At LEGO, Vice President of LEGO Hungary, Jens Peter Clausen, reports on excellent results, as the increased training awareness makes it easier to match the expectations between management and employees which gives significantly greater stability in production.

LEGO also tells about the reduced time consumption at the production shifts from nearly 200 minutes to about 60 minutes, that the time it took to teach a coworker his tasks has fallen from one year to three months in some places and that the organization has generally found it more easy to learn new things that help increase production capacity.

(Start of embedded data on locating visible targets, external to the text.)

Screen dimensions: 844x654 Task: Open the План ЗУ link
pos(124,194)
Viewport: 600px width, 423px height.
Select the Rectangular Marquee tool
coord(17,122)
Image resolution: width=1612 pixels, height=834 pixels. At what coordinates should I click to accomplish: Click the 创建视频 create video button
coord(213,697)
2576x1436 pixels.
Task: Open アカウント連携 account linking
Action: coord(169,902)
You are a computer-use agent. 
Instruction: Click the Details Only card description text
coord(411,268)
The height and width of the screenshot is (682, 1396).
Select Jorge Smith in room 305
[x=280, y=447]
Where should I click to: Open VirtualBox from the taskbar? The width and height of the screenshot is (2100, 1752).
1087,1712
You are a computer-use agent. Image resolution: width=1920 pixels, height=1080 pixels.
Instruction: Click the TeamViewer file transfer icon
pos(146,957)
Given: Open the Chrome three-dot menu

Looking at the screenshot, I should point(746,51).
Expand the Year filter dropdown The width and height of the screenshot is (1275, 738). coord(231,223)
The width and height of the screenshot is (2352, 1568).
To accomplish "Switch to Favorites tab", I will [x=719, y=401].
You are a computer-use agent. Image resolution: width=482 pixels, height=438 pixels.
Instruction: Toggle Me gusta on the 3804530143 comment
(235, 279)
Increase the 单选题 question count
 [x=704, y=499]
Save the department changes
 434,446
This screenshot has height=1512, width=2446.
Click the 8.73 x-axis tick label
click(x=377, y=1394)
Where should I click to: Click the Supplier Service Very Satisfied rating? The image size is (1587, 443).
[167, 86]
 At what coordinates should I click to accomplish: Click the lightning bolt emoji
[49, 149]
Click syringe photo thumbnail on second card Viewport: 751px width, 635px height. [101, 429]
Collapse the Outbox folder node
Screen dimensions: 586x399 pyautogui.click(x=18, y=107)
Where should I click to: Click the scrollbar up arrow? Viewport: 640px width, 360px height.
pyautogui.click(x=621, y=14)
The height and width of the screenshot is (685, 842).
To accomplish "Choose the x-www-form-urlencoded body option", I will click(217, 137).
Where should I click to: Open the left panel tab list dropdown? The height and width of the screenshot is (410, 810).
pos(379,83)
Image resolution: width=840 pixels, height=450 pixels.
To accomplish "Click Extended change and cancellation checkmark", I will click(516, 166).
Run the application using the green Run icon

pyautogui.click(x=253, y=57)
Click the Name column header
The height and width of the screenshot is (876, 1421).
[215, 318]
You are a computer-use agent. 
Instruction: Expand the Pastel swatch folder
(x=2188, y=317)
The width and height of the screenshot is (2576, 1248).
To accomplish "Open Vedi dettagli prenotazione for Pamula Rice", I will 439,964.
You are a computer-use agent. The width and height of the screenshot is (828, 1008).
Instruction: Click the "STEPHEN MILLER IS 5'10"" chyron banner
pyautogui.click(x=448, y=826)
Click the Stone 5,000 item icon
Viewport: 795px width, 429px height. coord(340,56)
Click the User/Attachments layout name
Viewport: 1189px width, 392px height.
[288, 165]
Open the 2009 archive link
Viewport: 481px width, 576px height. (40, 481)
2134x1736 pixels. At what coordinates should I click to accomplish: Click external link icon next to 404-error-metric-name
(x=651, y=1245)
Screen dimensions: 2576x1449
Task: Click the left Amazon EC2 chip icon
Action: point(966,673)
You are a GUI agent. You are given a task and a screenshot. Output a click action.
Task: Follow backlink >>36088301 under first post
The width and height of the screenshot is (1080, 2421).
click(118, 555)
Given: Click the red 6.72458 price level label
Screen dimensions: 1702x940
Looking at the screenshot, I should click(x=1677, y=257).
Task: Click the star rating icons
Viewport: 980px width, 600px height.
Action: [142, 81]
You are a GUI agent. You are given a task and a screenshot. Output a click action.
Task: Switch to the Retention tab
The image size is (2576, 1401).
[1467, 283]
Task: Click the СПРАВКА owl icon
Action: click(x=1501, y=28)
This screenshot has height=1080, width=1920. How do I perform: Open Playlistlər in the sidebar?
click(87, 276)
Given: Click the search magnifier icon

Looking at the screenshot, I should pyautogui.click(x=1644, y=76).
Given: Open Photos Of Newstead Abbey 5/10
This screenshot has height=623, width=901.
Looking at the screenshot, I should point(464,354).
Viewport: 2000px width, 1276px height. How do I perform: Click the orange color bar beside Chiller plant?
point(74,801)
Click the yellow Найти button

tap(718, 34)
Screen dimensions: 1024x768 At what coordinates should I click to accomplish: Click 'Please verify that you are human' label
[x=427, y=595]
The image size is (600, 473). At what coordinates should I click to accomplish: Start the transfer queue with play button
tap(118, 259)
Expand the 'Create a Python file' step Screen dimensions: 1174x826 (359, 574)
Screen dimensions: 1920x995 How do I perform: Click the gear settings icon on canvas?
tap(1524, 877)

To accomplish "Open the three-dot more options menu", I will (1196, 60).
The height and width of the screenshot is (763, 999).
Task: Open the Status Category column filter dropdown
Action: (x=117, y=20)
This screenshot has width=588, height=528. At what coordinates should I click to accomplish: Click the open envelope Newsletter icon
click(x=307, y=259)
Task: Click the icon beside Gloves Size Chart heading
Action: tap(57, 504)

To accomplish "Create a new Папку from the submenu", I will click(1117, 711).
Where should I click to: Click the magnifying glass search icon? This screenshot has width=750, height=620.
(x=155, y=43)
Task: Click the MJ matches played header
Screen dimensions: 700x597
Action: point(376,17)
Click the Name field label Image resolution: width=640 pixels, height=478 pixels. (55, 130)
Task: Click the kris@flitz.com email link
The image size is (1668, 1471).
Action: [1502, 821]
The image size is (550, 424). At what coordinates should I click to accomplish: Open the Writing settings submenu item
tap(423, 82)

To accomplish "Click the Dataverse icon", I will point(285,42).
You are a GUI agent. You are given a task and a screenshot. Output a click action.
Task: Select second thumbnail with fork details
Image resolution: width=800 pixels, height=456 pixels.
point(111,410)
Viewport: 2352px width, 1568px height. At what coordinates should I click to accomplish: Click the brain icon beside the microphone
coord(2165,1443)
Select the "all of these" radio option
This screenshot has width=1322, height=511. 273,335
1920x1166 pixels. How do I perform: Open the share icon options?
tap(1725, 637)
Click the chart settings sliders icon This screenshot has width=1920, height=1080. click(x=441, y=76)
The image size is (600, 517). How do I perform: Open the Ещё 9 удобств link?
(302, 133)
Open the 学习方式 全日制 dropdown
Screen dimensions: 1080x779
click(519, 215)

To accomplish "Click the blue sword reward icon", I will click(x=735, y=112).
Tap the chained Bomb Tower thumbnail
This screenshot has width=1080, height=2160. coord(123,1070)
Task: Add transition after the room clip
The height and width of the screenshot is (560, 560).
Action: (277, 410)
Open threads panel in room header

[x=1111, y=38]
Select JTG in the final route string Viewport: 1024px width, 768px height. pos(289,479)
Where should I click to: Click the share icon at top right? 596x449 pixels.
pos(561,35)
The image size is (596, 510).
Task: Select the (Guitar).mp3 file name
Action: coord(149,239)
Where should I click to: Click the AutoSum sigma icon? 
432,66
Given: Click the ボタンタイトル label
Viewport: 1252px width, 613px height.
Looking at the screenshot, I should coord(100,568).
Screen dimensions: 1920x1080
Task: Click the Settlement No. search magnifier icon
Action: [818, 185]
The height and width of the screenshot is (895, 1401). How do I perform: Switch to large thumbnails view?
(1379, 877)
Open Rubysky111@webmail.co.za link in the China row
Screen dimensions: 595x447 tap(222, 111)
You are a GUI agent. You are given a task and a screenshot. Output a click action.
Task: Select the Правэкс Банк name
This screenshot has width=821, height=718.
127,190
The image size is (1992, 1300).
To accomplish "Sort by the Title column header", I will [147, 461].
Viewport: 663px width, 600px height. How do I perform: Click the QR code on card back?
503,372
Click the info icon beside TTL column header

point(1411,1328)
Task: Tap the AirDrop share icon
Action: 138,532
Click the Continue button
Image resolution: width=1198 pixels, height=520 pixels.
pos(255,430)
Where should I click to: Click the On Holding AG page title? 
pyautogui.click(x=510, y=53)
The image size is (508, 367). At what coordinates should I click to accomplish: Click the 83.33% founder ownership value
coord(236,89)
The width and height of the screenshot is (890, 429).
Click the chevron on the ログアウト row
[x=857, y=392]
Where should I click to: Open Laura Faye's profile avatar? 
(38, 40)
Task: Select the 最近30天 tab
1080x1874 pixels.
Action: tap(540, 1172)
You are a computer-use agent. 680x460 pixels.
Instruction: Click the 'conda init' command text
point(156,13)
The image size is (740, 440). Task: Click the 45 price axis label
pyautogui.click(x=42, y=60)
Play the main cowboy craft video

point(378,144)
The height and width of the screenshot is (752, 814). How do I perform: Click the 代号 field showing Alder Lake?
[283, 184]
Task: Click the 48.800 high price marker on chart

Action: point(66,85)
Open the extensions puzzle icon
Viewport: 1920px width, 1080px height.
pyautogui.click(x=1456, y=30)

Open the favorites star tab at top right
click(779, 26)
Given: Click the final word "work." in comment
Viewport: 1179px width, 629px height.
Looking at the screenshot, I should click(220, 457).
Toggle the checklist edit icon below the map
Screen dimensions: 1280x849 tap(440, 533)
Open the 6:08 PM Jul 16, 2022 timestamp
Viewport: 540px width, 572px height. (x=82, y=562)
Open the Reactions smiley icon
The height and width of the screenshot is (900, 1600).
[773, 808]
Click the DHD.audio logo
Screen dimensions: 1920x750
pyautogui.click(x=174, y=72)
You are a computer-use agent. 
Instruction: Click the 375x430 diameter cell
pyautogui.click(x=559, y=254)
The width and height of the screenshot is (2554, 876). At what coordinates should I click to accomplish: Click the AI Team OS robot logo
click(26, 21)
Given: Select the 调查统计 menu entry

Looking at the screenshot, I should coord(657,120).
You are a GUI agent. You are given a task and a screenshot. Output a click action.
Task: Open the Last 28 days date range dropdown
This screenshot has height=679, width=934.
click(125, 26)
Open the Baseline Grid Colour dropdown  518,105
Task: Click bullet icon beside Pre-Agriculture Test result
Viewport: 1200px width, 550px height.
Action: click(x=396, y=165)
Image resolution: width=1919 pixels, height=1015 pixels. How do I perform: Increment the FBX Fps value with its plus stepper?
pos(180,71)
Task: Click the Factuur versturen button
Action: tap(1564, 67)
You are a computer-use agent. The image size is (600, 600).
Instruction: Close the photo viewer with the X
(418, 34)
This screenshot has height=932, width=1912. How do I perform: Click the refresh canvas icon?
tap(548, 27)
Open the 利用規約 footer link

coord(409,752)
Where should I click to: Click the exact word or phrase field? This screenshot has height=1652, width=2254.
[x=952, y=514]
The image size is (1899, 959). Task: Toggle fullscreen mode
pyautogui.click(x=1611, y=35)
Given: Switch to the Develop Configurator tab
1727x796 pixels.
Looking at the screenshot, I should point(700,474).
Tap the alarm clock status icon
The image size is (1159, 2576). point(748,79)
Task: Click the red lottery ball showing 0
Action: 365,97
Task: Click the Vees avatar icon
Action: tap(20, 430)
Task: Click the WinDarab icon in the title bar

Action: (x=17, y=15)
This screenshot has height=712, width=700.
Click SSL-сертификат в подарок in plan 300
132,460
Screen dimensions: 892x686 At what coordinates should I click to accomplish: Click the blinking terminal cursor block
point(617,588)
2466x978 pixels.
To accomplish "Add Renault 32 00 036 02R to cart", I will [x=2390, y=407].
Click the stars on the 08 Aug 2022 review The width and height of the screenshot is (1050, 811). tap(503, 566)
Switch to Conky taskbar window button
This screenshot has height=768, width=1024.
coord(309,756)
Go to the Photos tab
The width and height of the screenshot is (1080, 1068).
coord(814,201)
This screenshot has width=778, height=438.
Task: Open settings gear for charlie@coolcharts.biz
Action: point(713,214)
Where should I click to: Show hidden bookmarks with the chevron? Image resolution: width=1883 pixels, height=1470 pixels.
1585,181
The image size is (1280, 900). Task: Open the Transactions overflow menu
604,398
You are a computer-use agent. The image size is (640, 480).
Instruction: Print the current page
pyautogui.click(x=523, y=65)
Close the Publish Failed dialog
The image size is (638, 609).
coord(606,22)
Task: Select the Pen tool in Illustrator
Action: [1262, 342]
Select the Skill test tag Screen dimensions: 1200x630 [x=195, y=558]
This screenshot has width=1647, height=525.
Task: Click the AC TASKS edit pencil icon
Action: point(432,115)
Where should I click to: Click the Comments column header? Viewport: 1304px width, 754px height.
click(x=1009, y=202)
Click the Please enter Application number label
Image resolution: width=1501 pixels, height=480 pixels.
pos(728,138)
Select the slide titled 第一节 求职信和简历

Customization as seen from the employee?

Since TWI is so focused on training and so specific, one may get the idea that it is interesting from the employer's point of view but less interesting for employees than traditional further education that may increase labor market mobility and improve living wages for the staff. John Vellema considers this a theoretical opinion on competence building:

"You can customize a process. You start with learning the least complex. You remove obstacles. The more you practice learning, the better you will be at learning. Everyone can be involved, unlike more theoretical studies. But those who become job trainers often become so good that they develop into team leaders and take more responsibility for their own work and the organization's purpose and value - they become cultural bearers. Therefore, in my view, there is much to suggest that it is an advantage for both management and employees, as the many reports of generally increased job satisfaction in TWI organizations also indicate," John Vellema concludes. From the look of things, there are good reasons to take a closer look at TWI.